Le festival musical de Saintes fêtait cette année son 50e printemps. Sans doute n’en fallait-il pas davantage pour que fût mis à l’honneur, le temps d’un concert, l’auteur des fameuses Quattro Stagioni. Retransmis en direct dans les jardins de l’abbaye, l’événement draina un public nombreux, qui communia sans modération à l’enthousiasme des artistes. 

Ophélie Gaillard, à la tête de l’ensemble Pulcinella, formation à géométrie variable dont elle est directrice artistique, confirma, à ceux qui n’en avaient encore entendu que les enregistrements aguichants réalisés pour le label Aparté, l’agilité et la délicatesse de son jeu.

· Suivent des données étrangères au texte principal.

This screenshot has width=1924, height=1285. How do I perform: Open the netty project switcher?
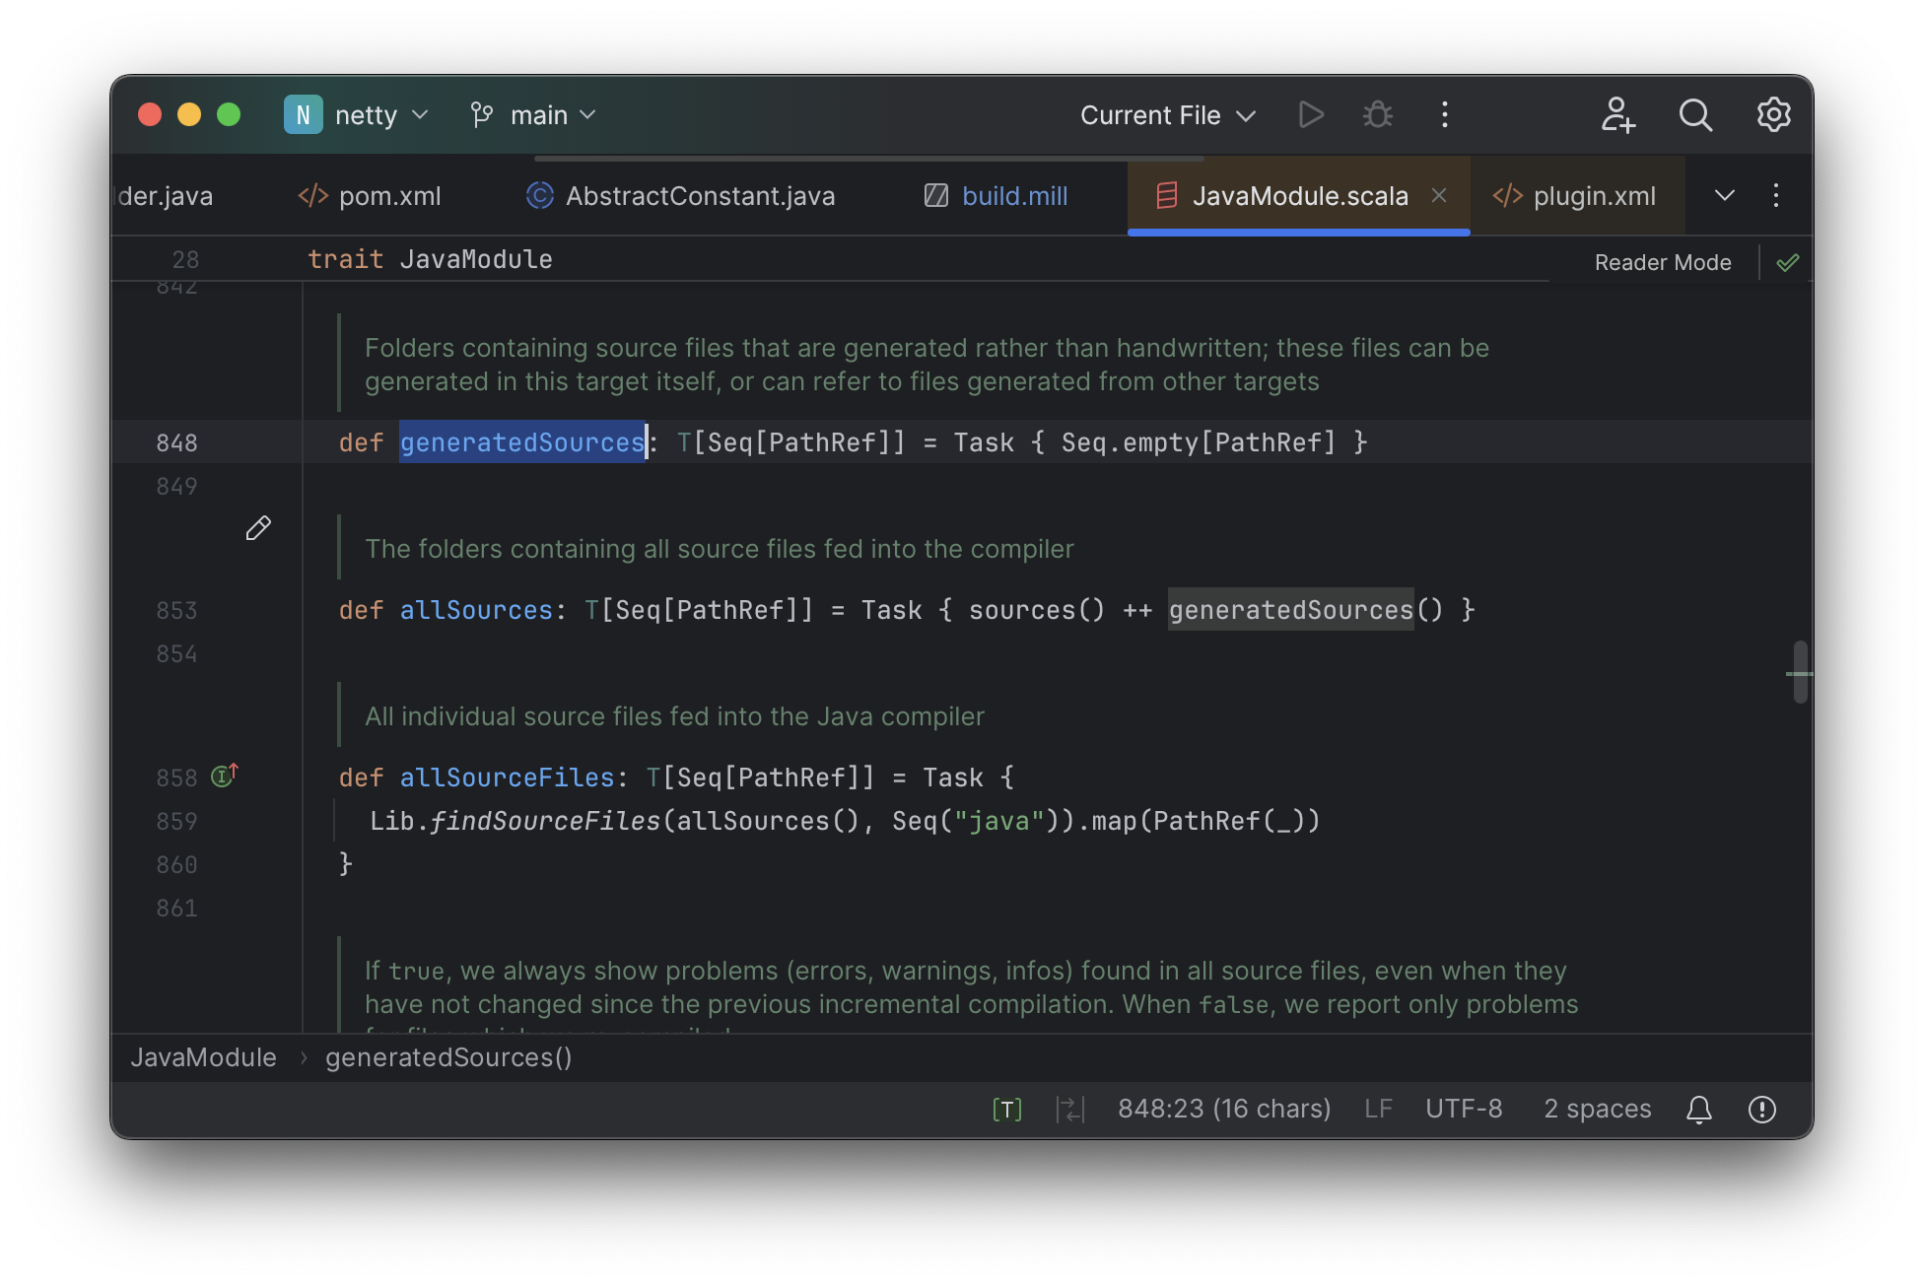(359, 114)
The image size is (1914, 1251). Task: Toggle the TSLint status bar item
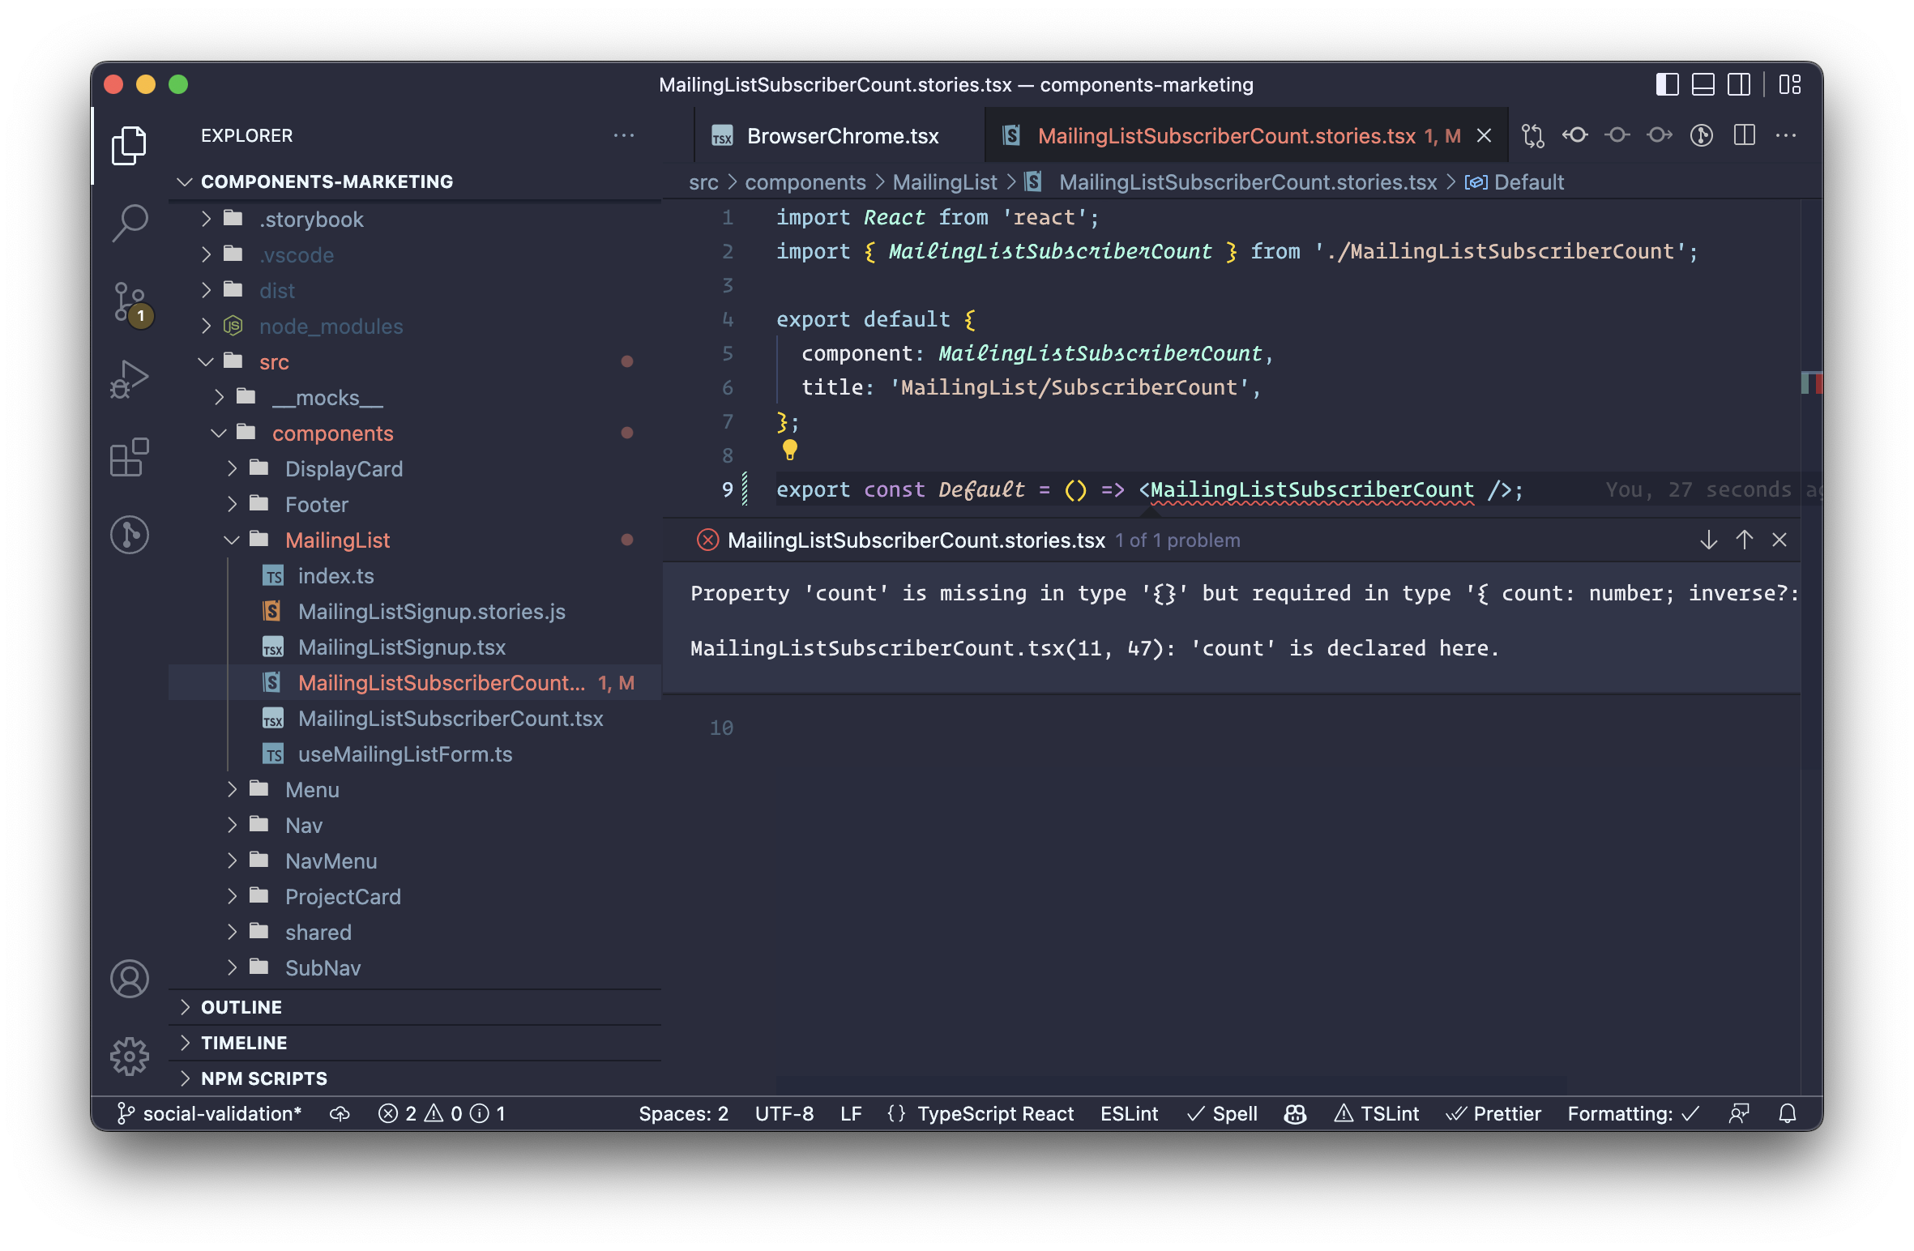(1376, 1113)
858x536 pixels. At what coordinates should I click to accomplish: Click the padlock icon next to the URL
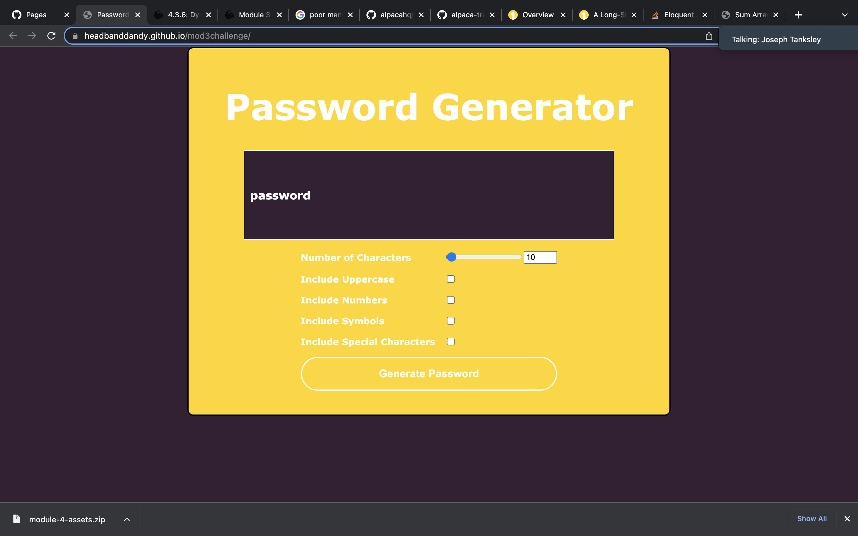click(x=75, y=35)
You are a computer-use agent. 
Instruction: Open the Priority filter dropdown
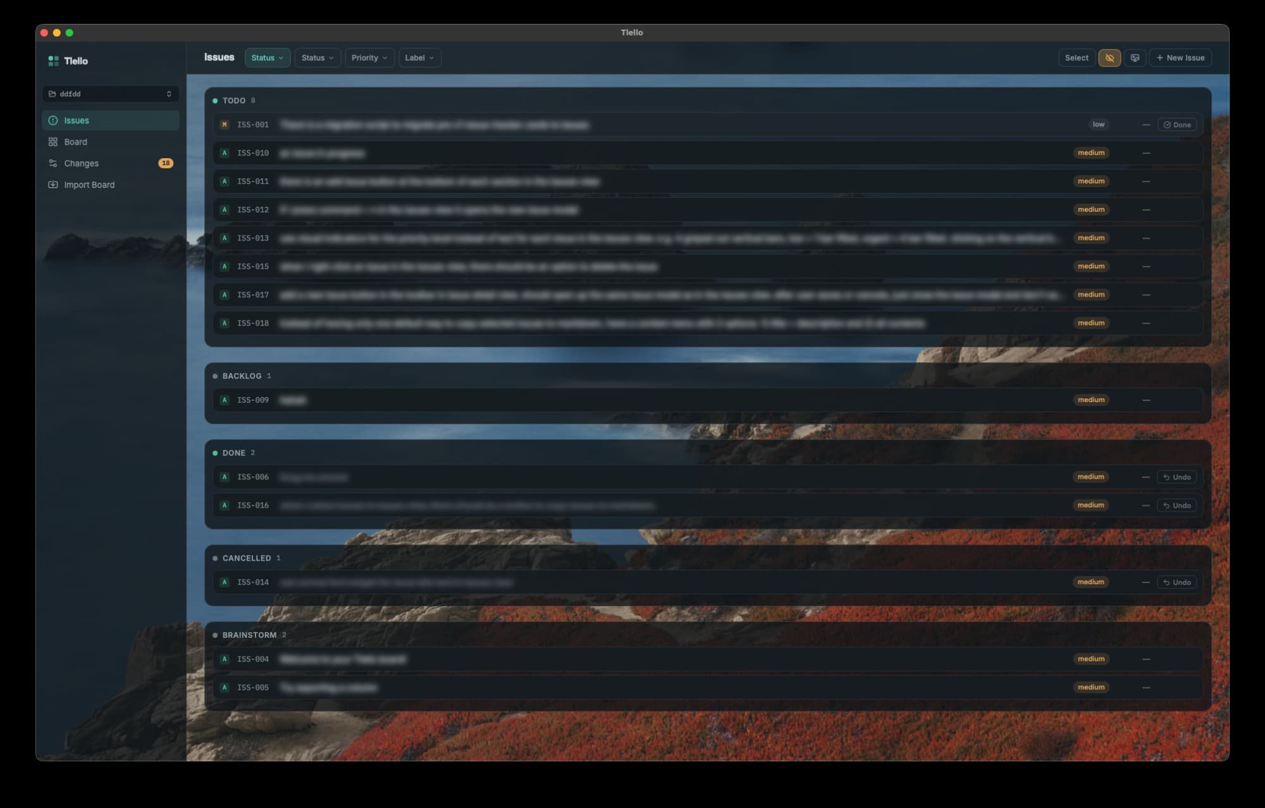point(369,58)
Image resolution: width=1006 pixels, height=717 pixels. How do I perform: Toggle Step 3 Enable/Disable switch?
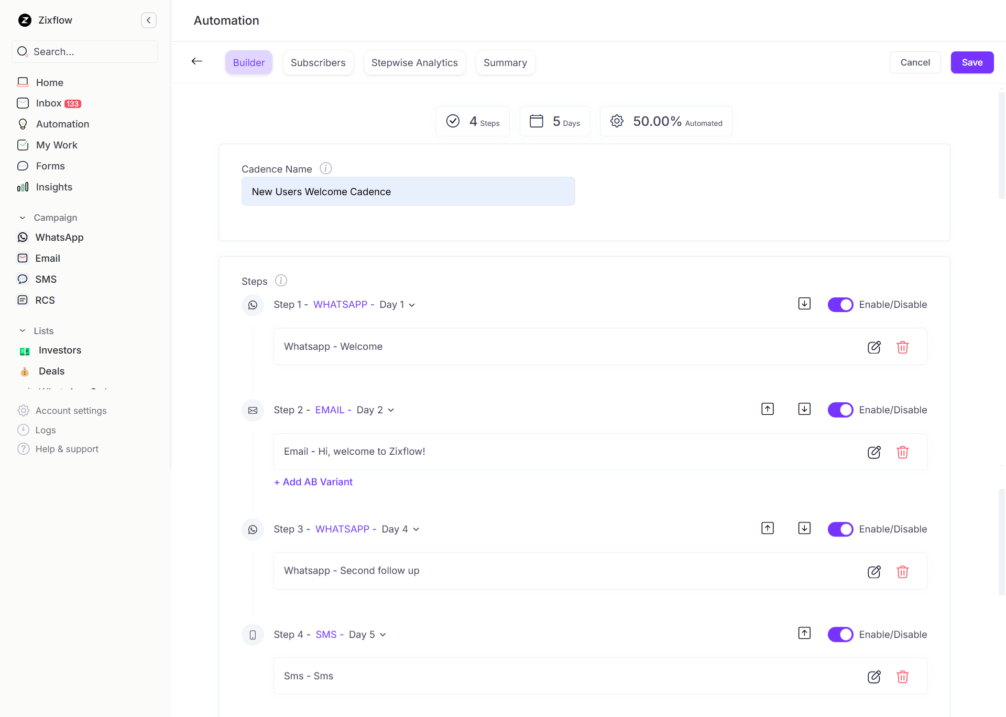point(840,529)
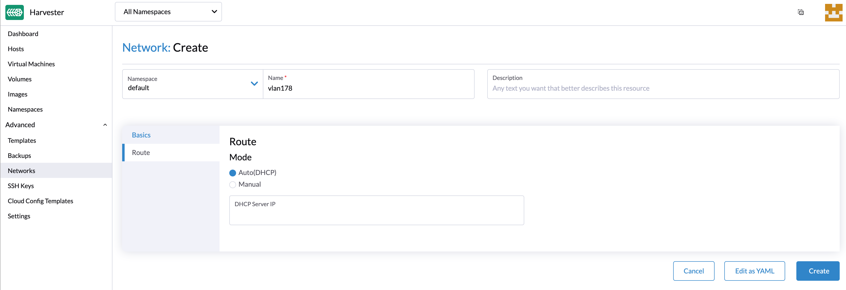Click the Name field containing vlan178
Screen dimensions: 846x290
click(368, 88)
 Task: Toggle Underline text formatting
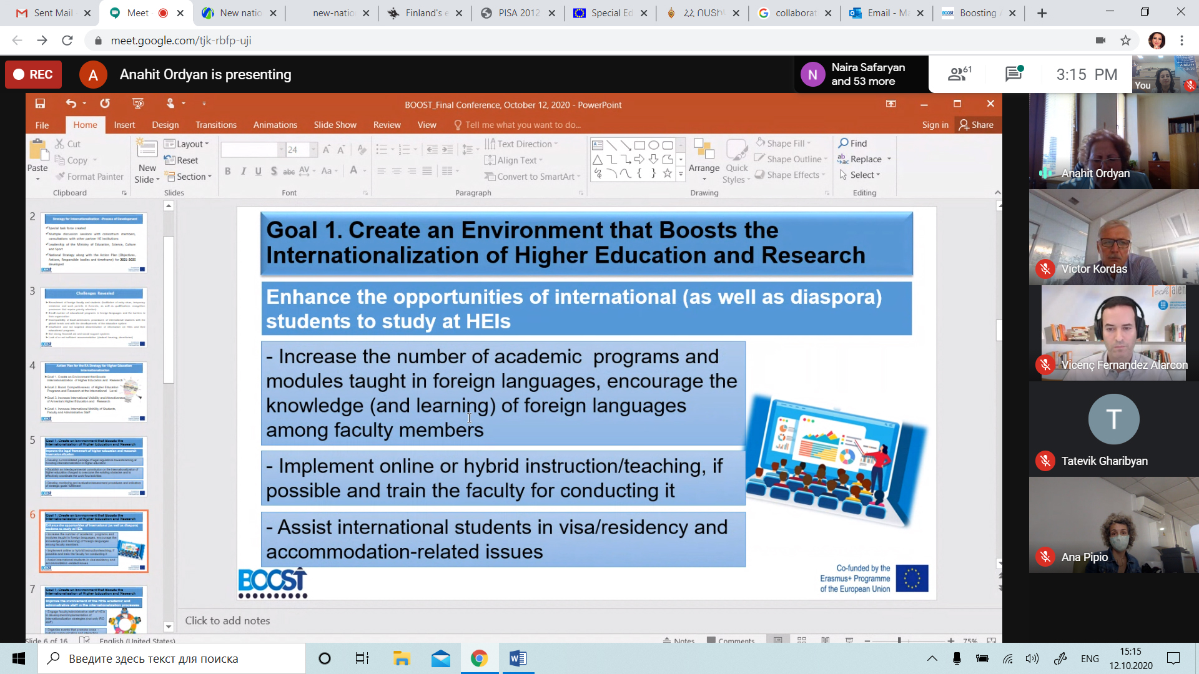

Qui ne se souvient de son intégrale des sonates pour violoncelle et basse continue de Vivaldi ou, plus récemment, du double album, consacré au même compositeur, à l’occasion duquel la celliste franco-helvétique et ses comparses convoquèrent, pour notre plus grand plaisir, la mezzo-soprano Lucile Richardot et la contralto Delphine Galou ?    

Bien que presque exclusivement consacré au Prêtre Roux, le programme de ce concert, très intelligemment conçu, fut d’une fraîcheur bienvenue : mêlant airs d’opéra et œuvres instrumentales, il ravit les sens tant par la variété formelle des œuvres présentées que par la diversité des affects qui les parcouraient. De prime abord intime, sinon retenue, la sonorité de l’ensemble gagna rapidement en assurance et en profondeur, à l’exception, hélas, de celle du clavecin, dont les guirlandes d’accords brisés peinaient à franchir l’enceinte des instruments à cordes. A une assertivité grandissante, les musiciens conjuguèrent un souci prononcé des contrastes, à la faveur d’une articulation extrêmement soignée.